Violência

A Maré pede respeito

Depois de operação policial que deixou 10 mortos, moradores do complexo de favelas do Rio realizam ato para exigir compromisso público do governador Sérgio Cabral com o fim da violência policial

MARCELO SAYÃO/EFE

Duas pessoas são presas na manhã seguinte à operação que resultou em dez mortes

No auge da agitação da cidade do Rio com as manifestações de junho, os moradores do bairro Bonsucesso também se levantaram para um protesto. A pauta não era bem definida, mas a aglomeração de 300 pessoas foi suficiente para criar uma situação favorável para furtos. De acordo com as justificativas policiais, um grupo realizou um arrastão na Avenida Brasil, que estava bloqueada pela manifestação, e, ao se perceberem perseguidos, correram para as ruas que dão acesso ao complexo da Maré, vizinha ao bairro.

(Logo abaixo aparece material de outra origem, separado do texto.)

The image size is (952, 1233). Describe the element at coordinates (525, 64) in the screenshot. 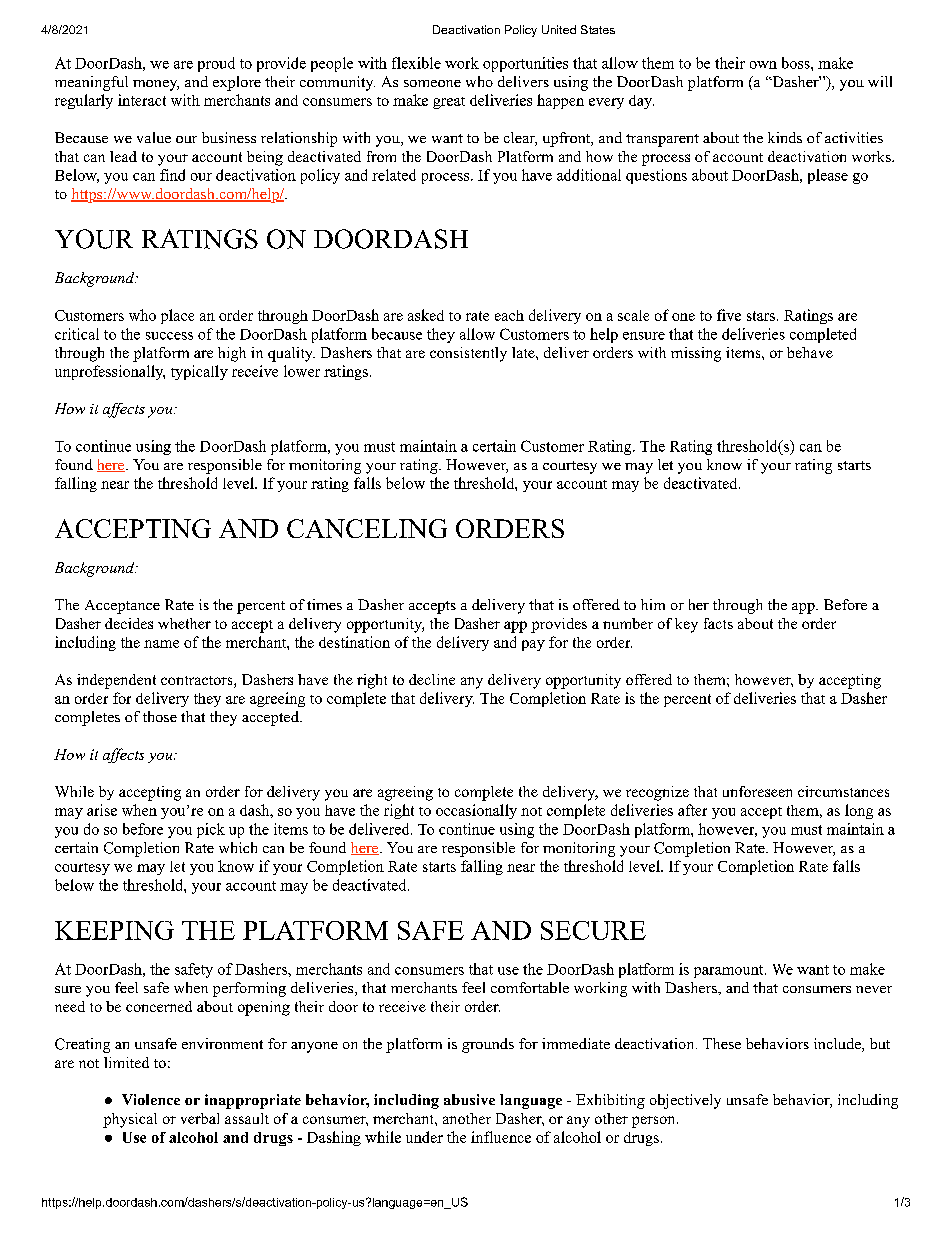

Essa situação bastou para deflagrar um massacre até então inédito na comunidade. Seis alegados traficantes foram mortos, além de 3 pessoas que não tinham qualquer envolvimento com o crime e também um sargendo do Batalhão de Operações Especiais (Bope).

Apesar de acostumados com uma violência policial desproporcional ao que se vê fora da favela, os moradores da Maré afirmam que jamais houve uma ação policial tão desastrada no local. Depois das mortes, na manhã do dia 25, os policiais continuavam controlando os acessos da comunidade, parando inadvertidamente quem entrava e quem saía do local.

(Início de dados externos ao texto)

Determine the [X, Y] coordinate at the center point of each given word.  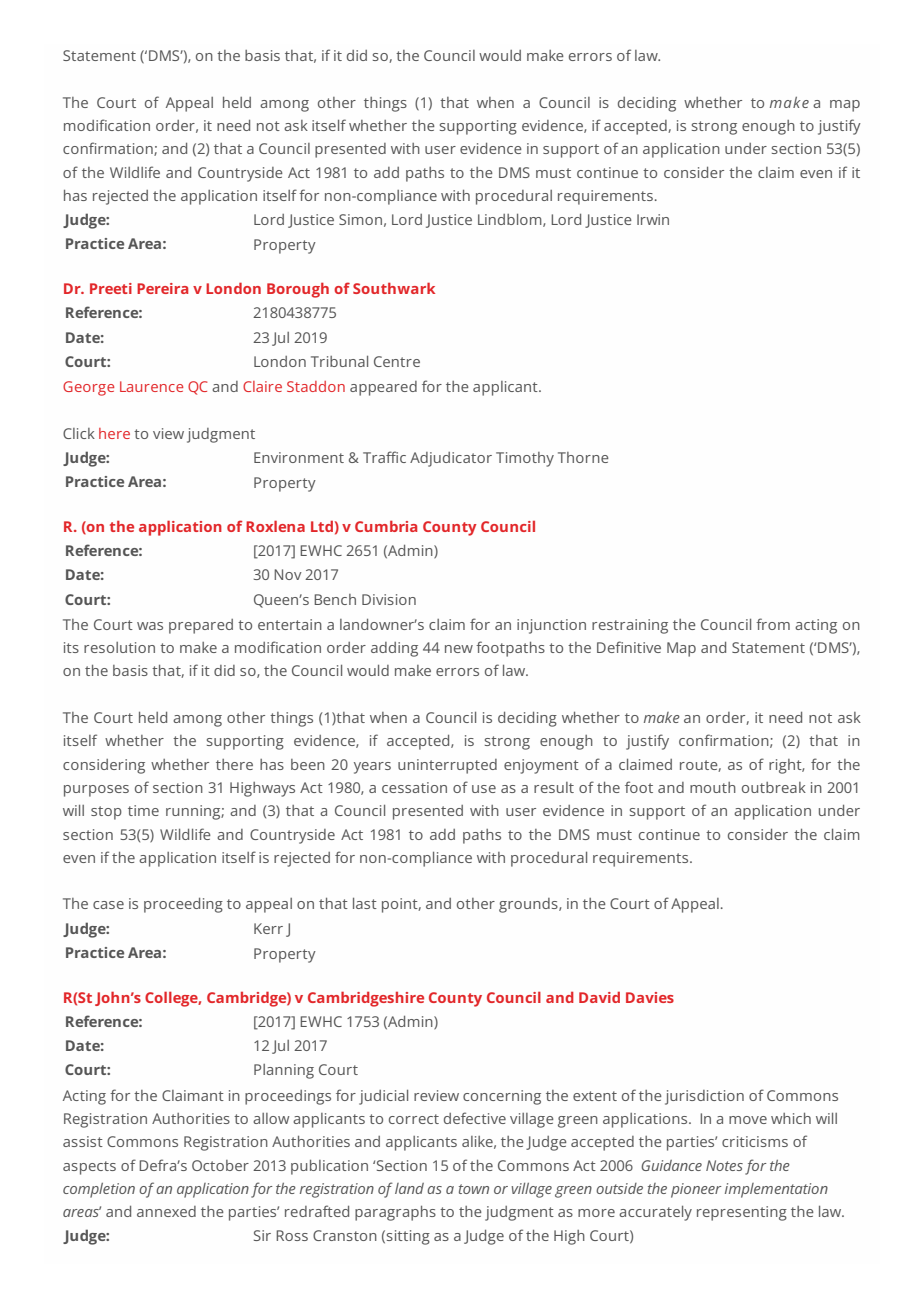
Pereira [162, 288]
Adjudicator [451, 459]
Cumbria [386, 526]
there [234, 764]
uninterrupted [447, 766]
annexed [166, 1211]
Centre [397, 361]
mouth [713, 787]
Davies [650, 997]
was [150, 626]
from [773, 624]
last [365, 903]
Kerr [268, 928]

Em uma conversa com líderes de 9 das 16 comunidades que compõem o complexo da Maré, conheci as reclamações sobre a sempre presente violência policial, a busca por um compromisso do poder público e a vontade de serem vistos como cidadãos, não como suspeitos. Conheci também a profunda descrença dessas pessoas com o poder público. Uma vida toda de descaso com a favela tira a credibilidade dos governantes perante os moradores.

A principal demanda dos representantes dos moradores é com a segurança. Para isso, será realizado hoje às 15h um ato na passarela 9 da Avenida Brasil, sob o lema “Estado que mata, nunca mais”. “Queremos que o governo se compromta a mudar a forma de abordagem em todas as favelas, não apenas na Maré”, explica Charles Gonçalves, líder comunitário do Baixo do Sapateiro. “Quando teve saque nas lojas durante a manifestação do Centro, ninguém entrou atirando para matar. É esse o tratamento que exigimos”, acrescenta. A líder da comunidade Vila Real, Willem Cristina, lembra que, mesmo que o objetivo de incursões policiais seja prender traficantes, existe uma lei que deve ser cumprida. “Se a pessoa cometeu um crime, deve ser presa, e não executada”, afirma.

Pergunto aos líderes se eles têm esperança de que a onda de manifestações no Brasil ajude a pauta da periferia a ser ouvida e levada a sério pelos governantes. As respostas não poderiam ser mais pessimistas. Todos os líderes demonstraram dúvidas e reservas em relação ao compromisso do poder público com eles. “Só o tempo vai dizer se as manifestações vão trazer algo de bom para nós. Mas acho que os políticos vão continuar vindo aqui em tempo de campanha política para pedir votos e depois vão deixar de nos ouvir, como sempre acontece”, acredita Carlos Alberto, do Parque União.

Não dá para deixar de sentir solidariedade com esse sentimento. Numa comunidade que teve de levantar e lutar por cada melhoria – postos de saúde, escolas, energia elétrica – todos sabem que nada vem sem muito esforço coletivo. A pauta da violência policial é apenas mais uma dentre várias que fazem a diferença para a comunidade. Eles já foram recebidos pelo comando da PM do Rio de Janeiro, que se comprometeu a reavaliar a maneira como entra na comunidade, mas mesmo esse compromisso é visto com reservas. É hora de a favela deixar de ser um local para pedir votos e entrar de fato para o tecido urbano da cidade. Só assim a sensação de exclusão poderá começar a se dissipar.